🤖 AI Summary
To address high latency in large language model (LLM) inference caused by inefficient GEMM computation, weight memory access, and KV cache accesses, this paper proposes a bit-sliced compute–memory co-optimization architecture. Departing from conventional value-level optimizations, it jointly optimizes computation, weight compression, and cache access via three mechanisms: bit-sliced vector redundancy elimination, higher-order bit-level sparsity encoding, and bit-wise progressive prediction. At the hardware level, it introduces custom accelerators and memory hierarchies supporting native bit-level operations. Evaluated on 26 benchmarks, the design achieves 9.43× speedup and 31.1× energy efficiency improvement over NVIDIA A100, and reduces energy consumption by 35×, 5.2×, and 3.2× versus Spatten, FACT, and SOFA, respectively.
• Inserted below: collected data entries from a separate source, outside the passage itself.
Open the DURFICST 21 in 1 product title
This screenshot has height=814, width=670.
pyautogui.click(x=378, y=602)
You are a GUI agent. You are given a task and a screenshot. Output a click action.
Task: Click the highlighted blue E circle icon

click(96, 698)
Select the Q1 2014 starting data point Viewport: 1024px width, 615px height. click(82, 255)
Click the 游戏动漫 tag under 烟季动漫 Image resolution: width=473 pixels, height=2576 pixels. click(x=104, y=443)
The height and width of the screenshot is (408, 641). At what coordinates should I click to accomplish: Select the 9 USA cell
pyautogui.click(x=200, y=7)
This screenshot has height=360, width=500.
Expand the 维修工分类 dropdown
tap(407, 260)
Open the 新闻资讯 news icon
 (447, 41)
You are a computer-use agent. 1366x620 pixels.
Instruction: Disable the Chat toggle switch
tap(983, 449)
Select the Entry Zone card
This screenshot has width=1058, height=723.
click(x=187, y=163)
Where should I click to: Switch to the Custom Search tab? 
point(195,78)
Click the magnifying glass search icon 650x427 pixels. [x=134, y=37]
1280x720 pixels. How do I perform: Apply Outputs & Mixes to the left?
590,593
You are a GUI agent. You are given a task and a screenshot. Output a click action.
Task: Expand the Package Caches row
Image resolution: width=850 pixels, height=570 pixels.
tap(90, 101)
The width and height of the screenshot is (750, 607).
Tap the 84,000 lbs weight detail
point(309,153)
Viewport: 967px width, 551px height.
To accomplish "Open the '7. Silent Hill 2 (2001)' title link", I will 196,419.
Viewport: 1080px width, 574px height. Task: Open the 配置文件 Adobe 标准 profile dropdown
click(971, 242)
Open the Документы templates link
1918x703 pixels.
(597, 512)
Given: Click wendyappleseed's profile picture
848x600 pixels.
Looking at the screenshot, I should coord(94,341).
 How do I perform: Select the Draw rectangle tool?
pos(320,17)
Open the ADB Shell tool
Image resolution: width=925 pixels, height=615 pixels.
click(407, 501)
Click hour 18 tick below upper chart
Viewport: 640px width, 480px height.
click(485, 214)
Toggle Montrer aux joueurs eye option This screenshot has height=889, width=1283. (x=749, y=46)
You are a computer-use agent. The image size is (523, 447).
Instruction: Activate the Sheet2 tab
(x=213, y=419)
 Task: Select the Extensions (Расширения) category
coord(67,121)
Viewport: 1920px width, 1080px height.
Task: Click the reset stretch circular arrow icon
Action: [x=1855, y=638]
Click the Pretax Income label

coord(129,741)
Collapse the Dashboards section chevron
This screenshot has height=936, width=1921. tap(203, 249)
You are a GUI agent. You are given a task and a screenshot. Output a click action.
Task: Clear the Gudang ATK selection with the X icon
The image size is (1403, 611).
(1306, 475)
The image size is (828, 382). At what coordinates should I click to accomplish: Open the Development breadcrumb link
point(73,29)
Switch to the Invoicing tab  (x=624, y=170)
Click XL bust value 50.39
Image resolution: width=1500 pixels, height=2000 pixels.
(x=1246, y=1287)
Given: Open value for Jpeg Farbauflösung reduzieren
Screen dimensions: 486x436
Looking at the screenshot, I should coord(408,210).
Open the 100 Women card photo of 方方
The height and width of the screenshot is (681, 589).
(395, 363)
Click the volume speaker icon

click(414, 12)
Its core contribution is the first unified modeling of fine-grained bit-sliced redundancy and sparsity, thereby breaking the long-standing bottleneck in compute–memory co-optimization for Transformer inference.
📝 Abstract
Large language models (LLMs) face significant inference latency due to inefficiencies in GEMM operations, weight access, and KV cache access, especially in real-time scenarios. This highlights the need for a versatile compute-memory efficient accelerator. Unfortunately, existing Transformer accelerators struggle to address both aspects simultaneously, as they focus on value-level processing, missing fine-grained opportunities to optimize computation and memory collaboratively. This paper introduces MCBP, a bit-grained compute-memory efficient algorithm-hardware co-design that leverages bit-slice (BS) enabled repetitiveness and sparsity to accelerate LLM inference. MCBP features three key innovations: 1) BS-repetitiveness-enabled computation reduction (BRCR), which eliminates redundant GEMM computations via leveraging redundancy hidden among BS vectors; 2) BS-sparsity-enabled two-state coding (BSTC), which reduces weight access via exploiting significant sparsity in high-order bit-slice weight; 3) Bit-grained progressive prediction (BGPP), which reduces KV cache access by leveraging early-termination-based bit-grained prediction. These techniques, supported by custom accelerator designs, effectively alleviate the burden in GEMM, weight access, and KV cache access. Extensive experiments on 26 benchmarks show that MCBP achieves 9.43x speed up and 31.1x higher energy efficiency than Nvidia A100 GPU. Compared to SOTA Transformer accelerators, MCBP achieves 35x, 5.2x and 3.2x energy saving than Spatten, FACT and SOFA, respectively.